REQUIRED ACTION —
From the data that follows, print exactly the lines starting at the one containing "Task: Click the GPU-Z screenshot camera icon" and ending at the one containing "Open the 生产入库管理"; include both of them and nothing more.

[[ SOURCE DATA open ]]

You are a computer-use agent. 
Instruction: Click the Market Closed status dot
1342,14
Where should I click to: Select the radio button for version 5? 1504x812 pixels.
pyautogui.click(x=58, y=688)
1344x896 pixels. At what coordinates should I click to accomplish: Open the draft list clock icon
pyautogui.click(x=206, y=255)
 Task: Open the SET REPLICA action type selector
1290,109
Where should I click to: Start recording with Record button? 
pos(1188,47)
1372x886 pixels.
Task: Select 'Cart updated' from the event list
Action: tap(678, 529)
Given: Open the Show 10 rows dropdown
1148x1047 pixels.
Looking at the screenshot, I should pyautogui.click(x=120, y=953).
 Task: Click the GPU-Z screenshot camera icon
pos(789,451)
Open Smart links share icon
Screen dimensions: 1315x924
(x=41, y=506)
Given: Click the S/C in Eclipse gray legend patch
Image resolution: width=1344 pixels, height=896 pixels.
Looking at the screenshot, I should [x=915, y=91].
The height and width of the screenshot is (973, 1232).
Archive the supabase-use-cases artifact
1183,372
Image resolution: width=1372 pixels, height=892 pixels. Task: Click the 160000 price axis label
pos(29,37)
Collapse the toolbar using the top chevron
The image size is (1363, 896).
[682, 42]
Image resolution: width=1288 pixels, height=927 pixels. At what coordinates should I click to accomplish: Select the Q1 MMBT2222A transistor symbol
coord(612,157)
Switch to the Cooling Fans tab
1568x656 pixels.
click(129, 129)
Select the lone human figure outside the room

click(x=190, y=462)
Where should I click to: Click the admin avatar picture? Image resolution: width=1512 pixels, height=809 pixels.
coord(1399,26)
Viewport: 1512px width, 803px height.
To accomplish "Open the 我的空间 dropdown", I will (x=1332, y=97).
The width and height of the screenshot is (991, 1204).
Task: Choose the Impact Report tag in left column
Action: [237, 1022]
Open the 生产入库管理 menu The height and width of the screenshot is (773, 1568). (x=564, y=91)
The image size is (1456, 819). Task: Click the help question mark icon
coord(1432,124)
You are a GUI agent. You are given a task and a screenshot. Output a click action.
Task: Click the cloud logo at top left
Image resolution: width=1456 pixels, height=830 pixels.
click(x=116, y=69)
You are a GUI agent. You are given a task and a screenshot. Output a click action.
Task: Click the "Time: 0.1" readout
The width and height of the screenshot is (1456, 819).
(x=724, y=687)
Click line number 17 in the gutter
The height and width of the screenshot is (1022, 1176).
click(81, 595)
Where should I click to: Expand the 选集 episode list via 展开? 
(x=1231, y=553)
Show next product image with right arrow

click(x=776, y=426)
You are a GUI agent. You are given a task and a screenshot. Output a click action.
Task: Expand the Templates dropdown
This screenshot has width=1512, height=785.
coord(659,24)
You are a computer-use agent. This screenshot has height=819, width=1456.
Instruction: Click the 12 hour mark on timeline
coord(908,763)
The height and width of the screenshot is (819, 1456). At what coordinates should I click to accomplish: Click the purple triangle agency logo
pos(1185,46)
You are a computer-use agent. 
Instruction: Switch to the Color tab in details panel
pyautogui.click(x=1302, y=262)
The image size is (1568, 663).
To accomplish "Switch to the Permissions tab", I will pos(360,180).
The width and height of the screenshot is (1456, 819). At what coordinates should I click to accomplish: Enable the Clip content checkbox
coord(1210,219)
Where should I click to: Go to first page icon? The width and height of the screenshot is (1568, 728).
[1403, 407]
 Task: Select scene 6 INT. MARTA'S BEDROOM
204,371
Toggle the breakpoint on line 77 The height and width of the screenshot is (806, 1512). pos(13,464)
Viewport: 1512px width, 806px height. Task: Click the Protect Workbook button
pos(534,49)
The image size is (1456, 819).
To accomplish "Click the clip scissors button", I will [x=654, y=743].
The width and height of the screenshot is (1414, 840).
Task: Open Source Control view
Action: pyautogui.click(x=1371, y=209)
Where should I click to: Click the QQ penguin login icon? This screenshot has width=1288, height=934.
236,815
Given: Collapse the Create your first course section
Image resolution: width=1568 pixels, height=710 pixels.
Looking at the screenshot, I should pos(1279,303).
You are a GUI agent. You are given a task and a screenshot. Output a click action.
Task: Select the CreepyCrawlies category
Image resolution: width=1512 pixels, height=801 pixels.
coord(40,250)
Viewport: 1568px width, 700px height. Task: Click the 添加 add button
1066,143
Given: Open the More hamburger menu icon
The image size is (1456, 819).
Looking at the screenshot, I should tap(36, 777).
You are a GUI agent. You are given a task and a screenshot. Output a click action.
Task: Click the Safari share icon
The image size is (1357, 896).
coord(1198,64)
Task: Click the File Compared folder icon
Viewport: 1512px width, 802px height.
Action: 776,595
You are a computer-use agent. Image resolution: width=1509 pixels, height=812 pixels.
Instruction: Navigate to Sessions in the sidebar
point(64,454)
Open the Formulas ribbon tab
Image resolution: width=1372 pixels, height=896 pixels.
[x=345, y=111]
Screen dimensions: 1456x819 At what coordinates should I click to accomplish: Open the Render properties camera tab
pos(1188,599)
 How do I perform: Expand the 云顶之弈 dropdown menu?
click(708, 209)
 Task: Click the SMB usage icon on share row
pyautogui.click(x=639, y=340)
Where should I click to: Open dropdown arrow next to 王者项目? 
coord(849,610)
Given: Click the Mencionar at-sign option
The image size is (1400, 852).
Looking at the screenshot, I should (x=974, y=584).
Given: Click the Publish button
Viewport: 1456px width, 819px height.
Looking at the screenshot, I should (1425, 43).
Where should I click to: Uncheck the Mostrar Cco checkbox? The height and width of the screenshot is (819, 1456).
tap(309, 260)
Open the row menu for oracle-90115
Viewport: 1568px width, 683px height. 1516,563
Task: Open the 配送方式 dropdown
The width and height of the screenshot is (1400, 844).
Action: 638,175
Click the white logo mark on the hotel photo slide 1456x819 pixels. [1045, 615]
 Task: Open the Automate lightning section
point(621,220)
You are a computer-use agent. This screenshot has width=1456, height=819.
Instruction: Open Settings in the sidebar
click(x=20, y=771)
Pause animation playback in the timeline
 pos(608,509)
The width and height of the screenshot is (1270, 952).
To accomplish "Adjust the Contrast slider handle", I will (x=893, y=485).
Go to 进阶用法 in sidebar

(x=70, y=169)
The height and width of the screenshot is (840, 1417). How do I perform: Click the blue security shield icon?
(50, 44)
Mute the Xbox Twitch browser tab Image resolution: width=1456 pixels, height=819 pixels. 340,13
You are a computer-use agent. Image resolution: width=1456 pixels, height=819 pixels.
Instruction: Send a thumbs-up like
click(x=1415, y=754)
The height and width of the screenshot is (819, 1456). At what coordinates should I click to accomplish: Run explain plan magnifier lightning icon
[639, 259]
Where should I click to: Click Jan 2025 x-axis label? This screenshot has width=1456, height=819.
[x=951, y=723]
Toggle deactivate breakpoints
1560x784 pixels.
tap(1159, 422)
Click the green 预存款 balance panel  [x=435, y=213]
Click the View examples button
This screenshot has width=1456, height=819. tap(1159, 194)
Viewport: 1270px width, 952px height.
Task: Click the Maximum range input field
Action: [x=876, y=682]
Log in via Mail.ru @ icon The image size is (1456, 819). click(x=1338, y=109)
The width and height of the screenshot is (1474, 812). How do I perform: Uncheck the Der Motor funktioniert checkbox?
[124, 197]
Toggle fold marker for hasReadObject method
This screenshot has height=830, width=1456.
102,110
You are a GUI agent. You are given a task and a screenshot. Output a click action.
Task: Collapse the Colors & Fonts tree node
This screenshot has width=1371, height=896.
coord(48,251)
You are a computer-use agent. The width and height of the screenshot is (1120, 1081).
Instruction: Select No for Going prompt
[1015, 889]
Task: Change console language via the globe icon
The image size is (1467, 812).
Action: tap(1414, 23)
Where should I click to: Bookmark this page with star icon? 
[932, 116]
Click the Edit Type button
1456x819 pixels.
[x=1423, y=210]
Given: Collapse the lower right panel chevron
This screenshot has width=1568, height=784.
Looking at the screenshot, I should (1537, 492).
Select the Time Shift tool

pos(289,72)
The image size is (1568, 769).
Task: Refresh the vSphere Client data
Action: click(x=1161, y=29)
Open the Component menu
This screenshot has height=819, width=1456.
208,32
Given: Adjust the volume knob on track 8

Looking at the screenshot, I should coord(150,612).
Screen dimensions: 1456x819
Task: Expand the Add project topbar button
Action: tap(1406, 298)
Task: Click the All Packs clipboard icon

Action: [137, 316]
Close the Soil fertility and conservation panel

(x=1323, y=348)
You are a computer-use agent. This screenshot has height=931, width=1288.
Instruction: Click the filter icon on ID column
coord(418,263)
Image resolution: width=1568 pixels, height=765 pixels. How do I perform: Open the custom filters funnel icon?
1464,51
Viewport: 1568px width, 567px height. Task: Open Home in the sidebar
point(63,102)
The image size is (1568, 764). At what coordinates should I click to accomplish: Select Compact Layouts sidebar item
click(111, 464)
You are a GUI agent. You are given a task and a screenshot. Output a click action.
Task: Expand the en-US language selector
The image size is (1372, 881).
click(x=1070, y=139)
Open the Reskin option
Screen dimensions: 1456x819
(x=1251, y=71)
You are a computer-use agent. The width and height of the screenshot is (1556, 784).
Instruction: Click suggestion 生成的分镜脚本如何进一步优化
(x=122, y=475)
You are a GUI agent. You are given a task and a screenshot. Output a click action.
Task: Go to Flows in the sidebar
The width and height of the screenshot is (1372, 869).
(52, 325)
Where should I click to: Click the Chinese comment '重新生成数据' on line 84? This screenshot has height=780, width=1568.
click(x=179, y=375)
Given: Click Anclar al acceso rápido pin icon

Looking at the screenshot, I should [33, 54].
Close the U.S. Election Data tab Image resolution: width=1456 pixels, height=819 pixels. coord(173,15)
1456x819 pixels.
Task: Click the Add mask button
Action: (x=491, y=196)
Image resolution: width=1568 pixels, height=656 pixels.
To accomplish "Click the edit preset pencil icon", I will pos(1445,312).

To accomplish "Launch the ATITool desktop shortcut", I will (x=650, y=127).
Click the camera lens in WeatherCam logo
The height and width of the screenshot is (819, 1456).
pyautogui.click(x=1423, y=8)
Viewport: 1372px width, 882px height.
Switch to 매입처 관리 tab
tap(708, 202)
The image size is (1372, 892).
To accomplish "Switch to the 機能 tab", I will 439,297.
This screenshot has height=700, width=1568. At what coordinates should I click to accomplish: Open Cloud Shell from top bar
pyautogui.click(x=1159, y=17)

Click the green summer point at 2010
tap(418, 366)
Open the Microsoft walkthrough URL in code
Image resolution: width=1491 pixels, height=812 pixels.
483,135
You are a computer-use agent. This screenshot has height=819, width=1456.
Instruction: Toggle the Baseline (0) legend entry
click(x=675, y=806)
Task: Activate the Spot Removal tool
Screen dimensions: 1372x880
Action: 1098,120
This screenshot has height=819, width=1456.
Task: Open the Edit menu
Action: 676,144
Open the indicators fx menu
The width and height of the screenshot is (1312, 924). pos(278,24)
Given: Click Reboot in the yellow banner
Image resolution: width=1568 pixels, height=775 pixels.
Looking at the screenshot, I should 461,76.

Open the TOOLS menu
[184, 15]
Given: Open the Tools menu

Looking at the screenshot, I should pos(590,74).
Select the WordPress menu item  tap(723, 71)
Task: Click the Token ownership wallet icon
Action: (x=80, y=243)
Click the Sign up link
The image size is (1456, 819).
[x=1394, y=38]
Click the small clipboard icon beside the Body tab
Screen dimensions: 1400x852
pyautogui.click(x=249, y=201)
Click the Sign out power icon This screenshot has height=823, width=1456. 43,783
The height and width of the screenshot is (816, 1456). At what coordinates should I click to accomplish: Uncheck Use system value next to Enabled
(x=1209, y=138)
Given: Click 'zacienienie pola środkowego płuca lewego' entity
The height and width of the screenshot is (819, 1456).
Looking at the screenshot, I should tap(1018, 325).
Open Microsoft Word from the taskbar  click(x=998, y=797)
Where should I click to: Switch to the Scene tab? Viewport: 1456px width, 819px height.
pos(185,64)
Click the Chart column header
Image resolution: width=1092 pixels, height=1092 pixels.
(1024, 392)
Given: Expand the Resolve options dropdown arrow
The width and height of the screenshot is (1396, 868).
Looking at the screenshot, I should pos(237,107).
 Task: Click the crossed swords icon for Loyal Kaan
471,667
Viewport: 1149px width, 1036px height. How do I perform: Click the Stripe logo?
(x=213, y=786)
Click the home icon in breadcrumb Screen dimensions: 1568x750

[[ SOURCE DATA closed ]]

WRITTEN REPLY —
 Task: Click the GPU-Z screenshot camera icon
pos(789,451)
Open Smart links share icon
Screen dimensions: 1315x924
(x=41, y=506)
Given: Click the S/C in Eclipse gray legend patch
Image resolution: width=1344 pixels, height=896 pixels.
Looking at the screenshot, I should [x=915, y=91].
The height and width of the screenshot is (973, 1232).
Archive the supabase-use-cases artifact
1183,372
Image resolution: width=1372 pixels, height=892 pixels. Task: Click the 160000 price axis label
pos(29,37)
Collapse the toolbar using the top chevron
The image size is (1363, 896).
[682, 42]
Image resolution: width=1288 pixels, height=927 pixels. At what coordinates should I click to accomplish: Select the Q1 MMBT2222A transistor symbol
coord(612,157)
Switch to the Cooling Fans tab
1568x656 pixels.
click(129, 129)
Select the lone human figure outside the room

click(x=190, y=462)
Where should I click to: Click the admin avatar picture? Image resolution: width=1512 pixels, height=809 pixels.
coord(1399,26)
Viewport: 1512px width, 803px height.
To accomplish "Open the 我的空间 dropdown", I will (x=1332, y=97).
The width and height of the screenshot is (991, 1204).
Task: Choose the Impact Report tag in left column
Action: [237, 1022]
Open the 生产入库管理 menu The height and width of the screenshot is (773, 1568). (x=564, y=91)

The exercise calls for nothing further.